Reproduce the following rows word for word.

-- Data in this exercise start --

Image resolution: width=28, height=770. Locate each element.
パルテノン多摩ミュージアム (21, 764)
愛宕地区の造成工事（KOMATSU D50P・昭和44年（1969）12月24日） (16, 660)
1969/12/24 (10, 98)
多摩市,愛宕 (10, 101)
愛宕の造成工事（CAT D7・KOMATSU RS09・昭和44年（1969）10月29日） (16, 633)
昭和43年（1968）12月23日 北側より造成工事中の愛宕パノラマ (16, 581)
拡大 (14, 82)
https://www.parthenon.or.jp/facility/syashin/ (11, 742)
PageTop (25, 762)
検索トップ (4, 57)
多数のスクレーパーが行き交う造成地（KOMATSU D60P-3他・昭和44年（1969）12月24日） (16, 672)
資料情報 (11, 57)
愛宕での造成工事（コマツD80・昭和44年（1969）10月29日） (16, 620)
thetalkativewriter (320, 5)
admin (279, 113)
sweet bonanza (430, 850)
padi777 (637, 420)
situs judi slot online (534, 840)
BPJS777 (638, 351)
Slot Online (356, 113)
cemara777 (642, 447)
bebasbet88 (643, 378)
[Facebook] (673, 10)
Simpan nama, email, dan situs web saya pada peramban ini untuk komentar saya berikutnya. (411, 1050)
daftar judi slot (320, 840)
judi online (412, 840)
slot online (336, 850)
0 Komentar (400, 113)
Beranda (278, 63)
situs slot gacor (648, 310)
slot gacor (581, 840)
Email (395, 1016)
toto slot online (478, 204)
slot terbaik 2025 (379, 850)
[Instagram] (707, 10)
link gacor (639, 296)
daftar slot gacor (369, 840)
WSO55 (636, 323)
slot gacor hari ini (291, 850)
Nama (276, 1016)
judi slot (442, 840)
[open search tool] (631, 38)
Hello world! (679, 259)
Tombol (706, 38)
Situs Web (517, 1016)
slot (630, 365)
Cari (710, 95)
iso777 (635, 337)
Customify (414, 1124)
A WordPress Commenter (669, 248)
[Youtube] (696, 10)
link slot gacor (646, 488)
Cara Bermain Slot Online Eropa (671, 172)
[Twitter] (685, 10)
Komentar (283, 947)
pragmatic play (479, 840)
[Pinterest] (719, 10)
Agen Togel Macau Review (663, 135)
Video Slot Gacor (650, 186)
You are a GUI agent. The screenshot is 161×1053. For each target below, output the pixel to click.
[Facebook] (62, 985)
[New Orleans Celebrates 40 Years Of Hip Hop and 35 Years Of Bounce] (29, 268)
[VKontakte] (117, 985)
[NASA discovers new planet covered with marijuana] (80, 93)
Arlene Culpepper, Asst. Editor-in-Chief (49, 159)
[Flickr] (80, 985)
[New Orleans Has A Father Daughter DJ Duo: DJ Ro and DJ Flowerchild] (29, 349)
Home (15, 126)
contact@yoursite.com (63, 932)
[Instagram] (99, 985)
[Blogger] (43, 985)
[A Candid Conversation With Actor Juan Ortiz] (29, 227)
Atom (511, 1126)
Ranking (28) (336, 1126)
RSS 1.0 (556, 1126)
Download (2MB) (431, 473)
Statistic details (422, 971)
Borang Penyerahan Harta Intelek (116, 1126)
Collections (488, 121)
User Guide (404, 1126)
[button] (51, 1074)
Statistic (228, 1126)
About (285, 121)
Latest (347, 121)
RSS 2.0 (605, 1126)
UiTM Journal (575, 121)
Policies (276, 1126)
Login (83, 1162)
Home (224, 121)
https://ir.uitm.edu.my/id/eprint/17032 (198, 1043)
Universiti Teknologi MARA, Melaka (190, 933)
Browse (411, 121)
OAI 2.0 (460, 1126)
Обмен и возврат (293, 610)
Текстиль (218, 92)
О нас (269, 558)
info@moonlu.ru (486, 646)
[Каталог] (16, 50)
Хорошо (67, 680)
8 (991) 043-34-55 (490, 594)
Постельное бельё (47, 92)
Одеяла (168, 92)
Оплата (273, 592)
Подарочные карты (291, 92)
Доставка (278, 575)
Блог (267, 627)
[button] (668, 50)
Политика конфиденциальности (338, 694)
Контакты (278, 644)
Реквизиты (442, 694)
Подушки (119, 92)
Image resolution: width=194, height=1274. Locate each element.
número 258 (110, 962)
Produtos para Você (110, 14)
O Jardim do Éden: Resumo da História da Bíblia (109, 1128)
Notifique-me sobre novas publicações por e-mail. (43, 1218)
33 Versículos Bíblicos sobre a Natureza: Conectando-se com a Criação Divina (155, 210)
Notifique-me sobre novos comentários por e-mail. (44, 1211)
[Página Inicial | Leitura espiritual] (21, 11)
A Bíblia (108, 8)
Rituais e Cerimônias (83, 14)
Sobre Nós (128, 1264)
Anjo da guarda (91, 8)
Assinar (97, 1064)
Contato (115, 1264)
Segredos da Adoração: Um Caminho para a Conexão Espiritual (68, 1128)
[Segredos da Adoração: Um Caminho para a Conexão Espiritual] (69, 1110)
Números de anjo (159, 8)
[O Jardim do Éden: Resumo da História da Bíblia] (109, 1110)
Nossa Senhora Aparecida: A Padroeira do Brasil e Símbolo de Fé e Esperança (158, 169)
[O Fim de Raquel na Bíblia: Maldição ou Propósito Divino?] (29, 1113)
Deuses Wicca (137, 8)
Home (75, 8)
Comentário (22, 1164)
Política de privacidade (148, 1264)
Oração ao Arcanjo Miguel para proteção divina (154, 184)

-- Data in this exercise end --

Correct answer:
Image resolution: width=28, height=770. Locate each element.
パルテノン多摩ミュージアム (21, 764)
愛宕地区の造成工事（KOMATSU D50P・昭和44年（1969）12月24日） (16, 660)
1969/12/24 (10, 98)
多摩市,愛宕 (10, 101)
愛宕の造成工事（CAT D7・KOMATSU RS09・昭和44年（1969）10月29日） (16, 633)
昭和43年（1968）12月23日 北側より造成工事中の愛宕パノラマ (16, 581)
拡大 (14, 82)
https://www.parthenon.or.jp/facility/syashin/ (11, 742)
PageTop (25, 762)
検索トップ (4, 57)
多数のスクレーパーが行き交う造成地（KOMATSU D60P-3他・昭和44年（1969）12月24日） (16, 672)
資料情報 (11, 57)
愛宕での造成工事（コマツD80・昭和44年（1969）10月29日） (16, 620)
thetalkativewriter (320, 5)
admin (279, 113)
sweet bonanza (430, 850)
padi777 (637, 420)
situs judi slot online (534, 840)
BPJS777 (638, 351)
Slot Online (356, 113)
cemara777 (642, 447)
bebasbet88 (643, 378)
[Facebook] (673, 10)
Simpan nama, email, dan situs web saya pada peramban ini untuk komentar saya berikutnya. (411, 1050)
daftar judi slot (320, 840)
judi online (412, 840)
slot online (336, 850)
0 Komentar (400, 113)
Beranda (278, 63)
situs slot gacor (648, 310)
slot gacor (581, 840)
Email (395, 1016)
toto slot online (478, 204)
slot terbaik 2025 (379, 850)
[Instagram] (707, 10)
link gacor (639, 296)
daftar slot gacor (369, 840)
WSO55 (636, 323)
slot gacor hari ini (291, 850)
Nama (276, 1016)
judi slot (442, 840)
[open search tool] (631, 38)
Hello world! (679, 259)
Tombol (706, 38)
Situs Web (517, 1016)
slot (630, 365)
Cari (710, 95)
iso777 (635, 337)
Customify (414, 1124)
A WordPress Commenter (669, 248)
[Youtube] (696, 10)
link slot gacor (646, 488)
Cara Bermain Slot Online Eropa (671, 172)
[Twitter] (685, 10)
Komentar (283, 947)
pragmatic play (479, 840)
[Pinterest] (719, 10)
Agen Togel Macau Review (663, 135)
Video Slot Gacor (650, 186)
You are a GUI agent. The screenshot is 161×1053. For each target below, output the pixel to click.
[Facebook] (62, 985)
[New Orleans Celebrates 40 Years Of Hip Hop and 35 Years Of Bounce] (29, 268)
[VKontakte] (117, 985)
[NASA discovers new planet covered with marijuana] (80, 93)
Arlene Culpepper, Asst. Editor-in-Chief (49, 159)
[Flickr] (80, 985)
[New Orleans Has A Father Daughter DJ Duo: DJ Ro and DJ Flowerchild] (29, 349)
Home (15, 126)
contact@yoursite.com (63, 932)
[Instagram] (99, 985)
[Blogger] (43, 985)
[A Candid Conversation With Actor Juan Ortiz] (29, 227)
Atom (511, 1126)
Ranking (28) (336, 1126)
RSS 1.0 (556, 1126)
Download (2MB) (431, 473)
Statistic details (422, 971)
Borang Penyerahan Harta Intelek (116, 1126)
Collections (488, 121)
User Guide (404, 1126)
[button] (51, 1074)
Statistic (228, 1126)
About (285, 121)
Latest (347, 121)
RSS 2.0 (605, 1126)
UiTM Journal (575, 121)
Policies (276, 1126)
Login (83, 1162)
Home (224, 121)
https://ir.uitm.edu.my/id/eprint/17032 (198, 1043)
Universiti Teknologi MARA, Melaka (190, 933)
Browse (411, 121)
OAI 2.0 (460, 1126)
Обмен и возврат (293, 610)
Текстиль (218, 92)
О нас (269, 558)
info@moonlu.ru (486, 646)
[Каталог] (16, 50)
Хорошо (67, 680)
8 (991) 043-34-55 (490, 594)
Постельное бельё (47, 92)
Одеяла (168, 92)
Оплата (273, 592)
Подарочные карты (291, 92)
Доставка (278, 575)
Блог (267, 627)
[button] (668, 50)
Политика конфиденциальности (338, 694)
Контакты (278, 644)
Реквизиты (442, 694)
Подушки (119, 92)
Image resolution: width=194, height=1274. Locate each element.
número 258 (110, 962)
Produtos para Você (110, 14)
O Jardim do Éden: Resumo da História da Bíblia (109, 1128)
Notifique-me sobre novas publicações por e-mail. (43, 1218)
33 Versículos Bíblicos sobre a Natureza: Conectando-se com a Criação Divina (155, 210)
Notifique-me sobre novos comentários por e-mail. (44, 1211)
[Página Inicial | Leitura espiritual] (21, 11)
A Bíblia (108, 8)
Rituais e Cerimônias (83, 14)
Sobre Nós (128, 1264)
Anjo da guarda (91, 8)
Assinar (97, 1064)
Contato (115, 1264)
Segredos da Adoração: Um Caminho para a Conexão Espiritual (68, 1128)
[Segredos da Adoração: Um Caminho para a Conexão Espiritual] (69, 1110)
Números de anjo (159, 8)
[O Jardim do Éden: Resumo da História da Bíblia] (109, 1110)
Nossa Senhora Aparecida: A Padroeira do Brasil e Símbolo de Fé e Esperança (158, 169)
[O Fim de Raquel na Bíblia: Maldição ou Propósito Divino?] (29, 1113)
Deuses Wicca (137, 8)
Home (75, 8)
Comentário (22, 1164)
Política de privacidade (148, 1264)
Oração ao Arcanjo Miguel para proteção divina (154, 184)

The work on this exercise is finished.